The Neural Network shifted-Proper Orthogonal Decomposition: a Machine Learning Approach for Non-linear Reduction of Hyperbolic Equations

TL;DR

This paper introduces a deep learning-based method to automatically identify optimal non-linear transformations for reduced order modeling of hyperbolic equations with unknown advection fields, improving accuracy and applicability.

Contribution

It presents a novel data-driven deep learning approach that generalizes linear subspace methods to non-linear hyperbolic problems without prior knowledge of advection speeds.

Findings

Successfully applied to multiphase simulation

Validated against simple test cases

Improves reduction accuracy for hyperbolic equations

Abstract

Models with dominant advection always posed a difficult challenge for projection-based reduced order modelling.
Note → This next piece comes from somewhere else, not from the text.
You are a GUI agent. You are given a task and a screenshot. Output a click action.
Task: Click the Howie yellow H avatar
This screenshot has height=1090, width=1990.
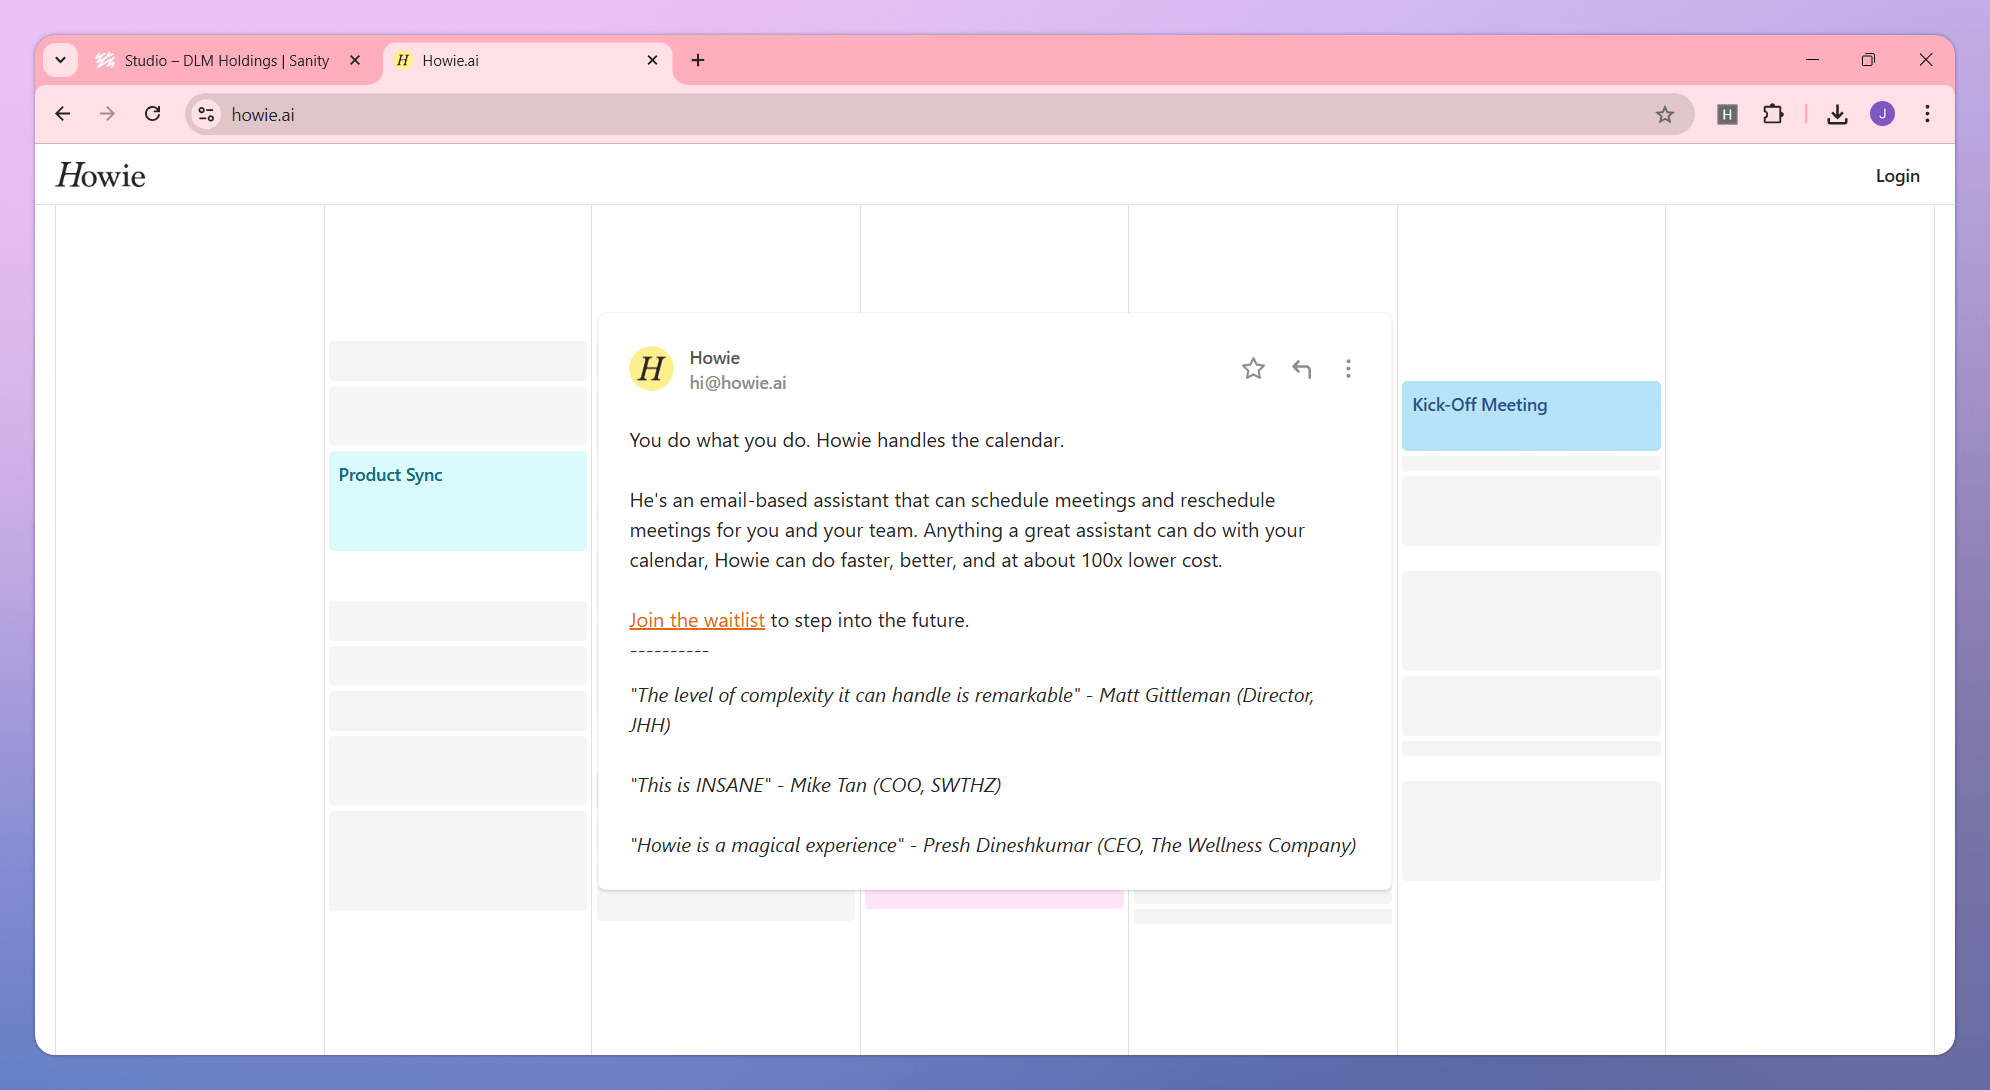651,369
Many methodologies that have recently been proposed are based on the pre-processing of the full-order solutions to accelerate the Kolmogorov N-width decay thereby obtaining smaller linear subspaces with improved accuracy. These methods however must rely on the knowledge of the characteristic speeds in phase space of the solution, limiting their range of applicability to problems with explicit functional form for the advection field. In this work we approach the problem of automatically detecting the correct pre-processing transformation in a statistical learning framework by implementing a deep-learning architecture. The purely data-driven method allowed us to generalise the existing approaches of linear subspace manipulation to non-linear hyperbolic problems with unknown advection fields. The proposed algorithm has been validated against simple test cases to benchmark its performances and later successfully applied to a multiphase simulation.